| 作業指示 |
1) Stravaの有料プラン刷新に関する文章によると、年間プランで契約した場合の一月あたりの利用料はいくらですか。
2) Stravaの有料プラン刷新に関する文章のうち、「今回の2020年5月のアップ」に始まり「った。金額は据え置きとなる。」に終わる部分を、そのまま一字一句違えずに出力してください。
3) Stravaの有料プラン刷新に関する文章を、最後に示された文の次から書き継いでください。

| 掲載文 |
=-=-=
Stravaはこれまで、ランナーやサイクリストを中心に様々なアクティビティに対応するソーシャルネットワークとして拡大を続けてきた。onyourmark読者のみなさんにも利用者は多いはずだ。そんなStravaが、2020年5月19日からサブスクリプション(有料)のリニューアルを発表した。今後はサブスクモデルをビジネスの軸に据えるものと思われる。
Stravaは元々あったプレミアムという有料プランを、2018年の8月に「サミット」と呼ばれる3種類の有料プランへと変更している。「トレーニング」「セーフティ」「アナリシス」の3つの機能パックからなり、ユーザーは必要に応じたサービスを選べるという幅を持たせたものだった。だが、ジェームズ・クォールズ前CEOが語るように、登録者の大半が3種類全部入りパックを選んでいたことからも、3つに分けることの意義は不明瞭だった。
今回の2020年5月のアップデートでは、従来の「サミット」という名称を廃し、トレーニング全体を管理する機能に置き換えられた。料金システムも月額525円(ないし800円、後述)と一元化。ユーザーにとっては、有料か無料か、という二択でシンプルにわかりやすくなった。その簡便化でStravaが狙うのは、サブスクリプションモデルへの移行だ。そのため、これまでは無料で使えていたサービスも有料サービスに組み込まれる。何が無料のままで、何が有料となるのかを整理してみよう。
有料だからできること、無料版でできること
サブスクリプションの金額は据え置き 月額525円(あるいは800円)
年間プランで契約すれば、一月あたりの利用料は525円。月単位では800円となる。これまでの「サミット」でも3パックセットが月額525円(年間プラン)、月単位契約の場合は月額800円だった。金額は据え置きとなる。
リーダーボード 無料版はTOP10までの表示に
山岳でのKOM、QOM……アクティビティ終了後に、Stravaセグメントのリーダーボードで自分がどの位置にいるかを見て楽しんでいるユーザーは多いはず。このリーダーボード表示機能は有料版に移行し、無料版では全体TOP10と女性TOP10の表示(+自分の位置)の表示のみとなる。フォローしている知人との順位関係や、年齢・体重別の順位表示は有料サービスとなる。
=-=-=
| 出典情報 |
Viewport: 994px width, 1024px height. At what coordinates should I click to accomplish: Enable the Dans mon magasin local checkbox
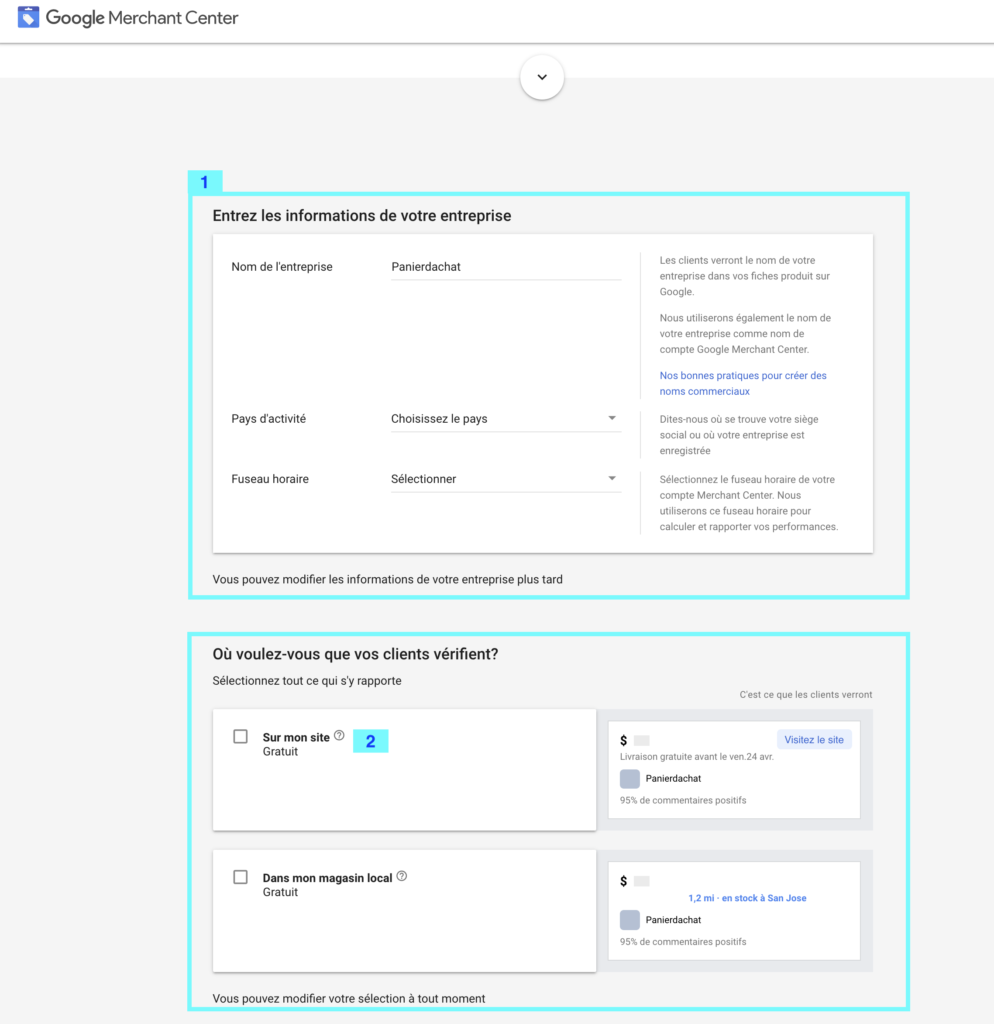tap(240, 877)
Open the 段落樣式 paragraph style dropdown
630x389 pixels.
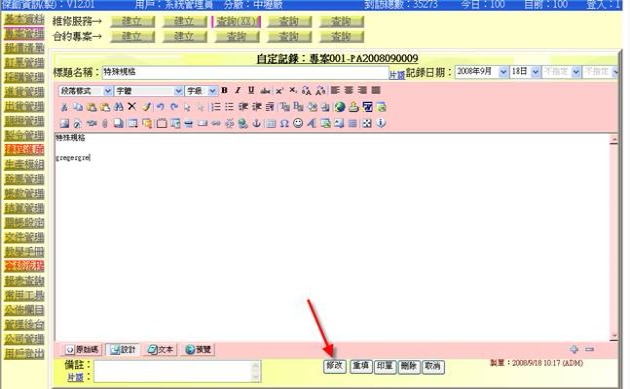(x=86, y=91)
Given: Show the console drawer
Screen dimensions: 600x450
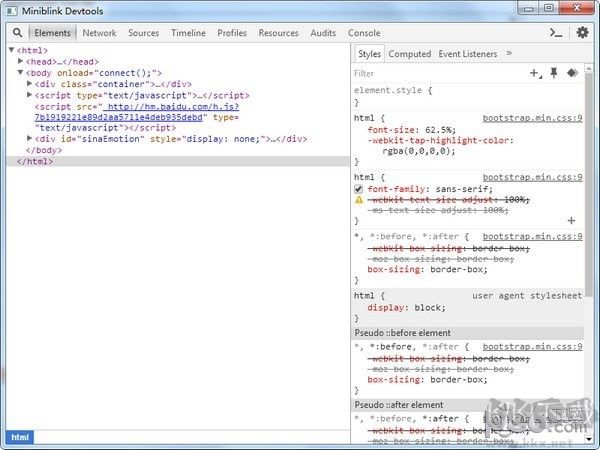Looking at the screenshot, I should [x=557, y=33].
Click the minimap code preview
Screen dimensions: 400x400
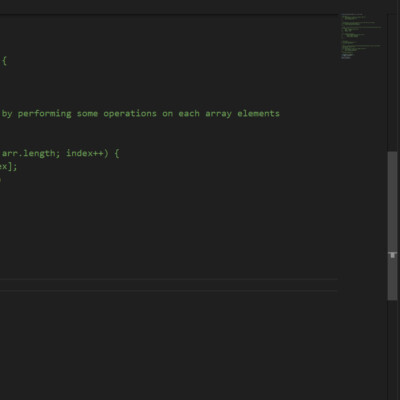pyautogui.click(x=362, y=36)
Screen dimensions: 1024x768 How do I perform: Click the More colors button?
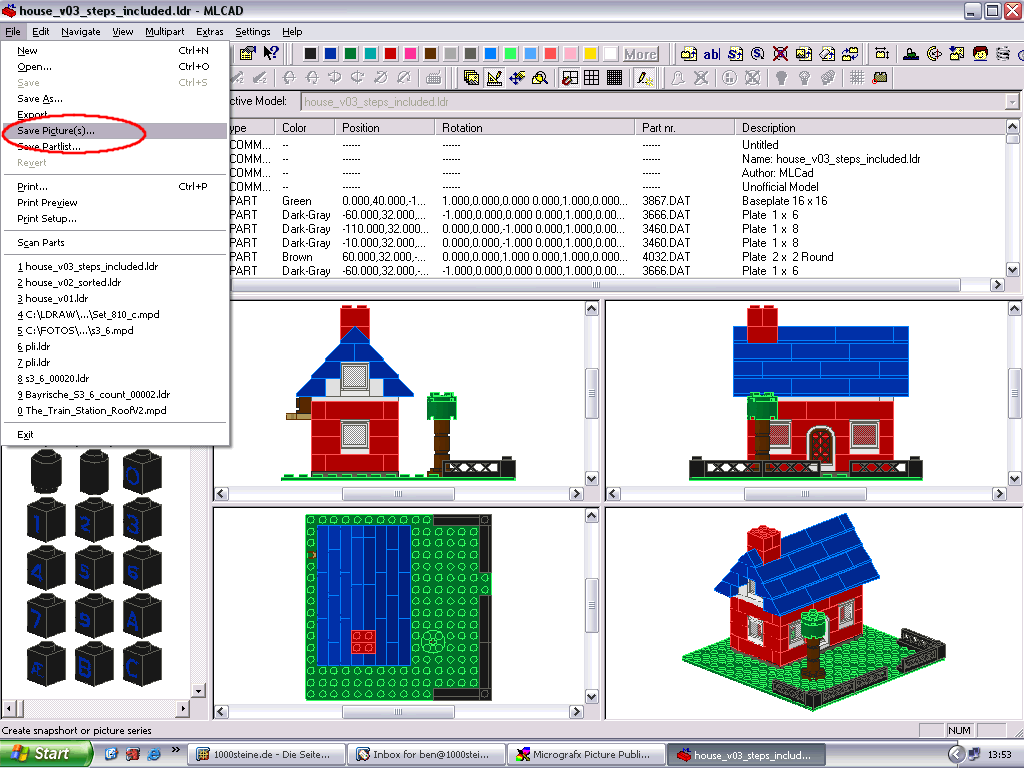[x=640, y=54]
=-=-=
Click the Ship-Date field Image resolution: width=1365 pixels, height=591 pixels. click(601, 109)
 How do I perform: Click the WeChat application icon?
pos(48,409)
=-=-=
| 回答 |
1) 525円です。

2)
今回の2020年5月のアップデートでは、従来の「サミット」という名称を廃し、トレーニング全体を管理する機能に置き換えられた。料金システムも月額525円(ないし800円、後述)と一元化。ユーザーにとっては、有料か無料か、という二択でシンプルにわかりやすくなった。その簡便化でStravaが狙うのは、サブスクリプションモデルへの移行だ。そのため、これまでは無料で使えていたサービスも有料サービスに組み込まれる。何が無料のままで、何が有料となるのかを整理してみよう。
有料だからできること、無料版でできること
サブスクリプションの金額は据え置き 月額525円(あるいは800円)
年間プランで契約すれば、一月あたりの利用料は525円。月単位では800円となる。これまでの「サミット」でも3パックセットが月額525円(年間プラン)、月単位契約の場合は月額800円だった。金額は据え置きとなる。

3)
セグメントにおけるエフォート分析
こうしたセグメントでは、ライバルと自分、あるいは過去の自分と対比する分析機能が使用できたが、これも有料化する。長い上りでのペース配分や走り方などを他のライダーのデータから知るには、サブスクリプション登録が必要だ。
精度を上げたルート作成機能は有料に
すでにweb版Stravaでベータ版がリリースされていたルートビルダー機能は、ブラッシュアップを果たし正規サービスに昇格、有料版のサービスに統合される。Mapbox社のマップを採用し、ランニング、サイクリングともに、Stravaのヒートマップデータ・そしてセグメントをリアルタイムで参照しながらルートを描画できる。今後の精度向上が望まれるが、路面タイプが舗装路か未舗装路かを判別する機能も参考になる。
モバイル版では地図を指でなぞると描画する機能が継続。また、保存したルートをお気に入りに登録すると自動的にGarminデバイスとシンクする機能も実装されている。サイクリングにおいては有力サービス「ルートラボ」がこの春に終了したため、多くのライダーが代替のルート作成サービスを求めているが、有料ながらStravaがそこに名乗りを上げた格好となる。
ランニングマッチ
同じコースを走った際のパフォーマンス分析を行うランニングマッチ機能は有料サービスに。
トレーニングログの見やすさ向上
これまでのStravaでは過去のアクティビティを遡って参照しづらいという難点があったが、有料版のアップデートによりこれを解消。1週間ごとのカレンダー方式で過去のアクティビティにイージーにアクセスできるようになった。あのルートをもう一度走りたい、という時にルートを引っ張ってくるのにも便利だろう。また、週間でのトレーニング量などの比較もしやすくなりトレーニング管理ツールとしての機能も充実している。
その他の有料版/無料版での機能に関しては、公式ページを参照してほしい。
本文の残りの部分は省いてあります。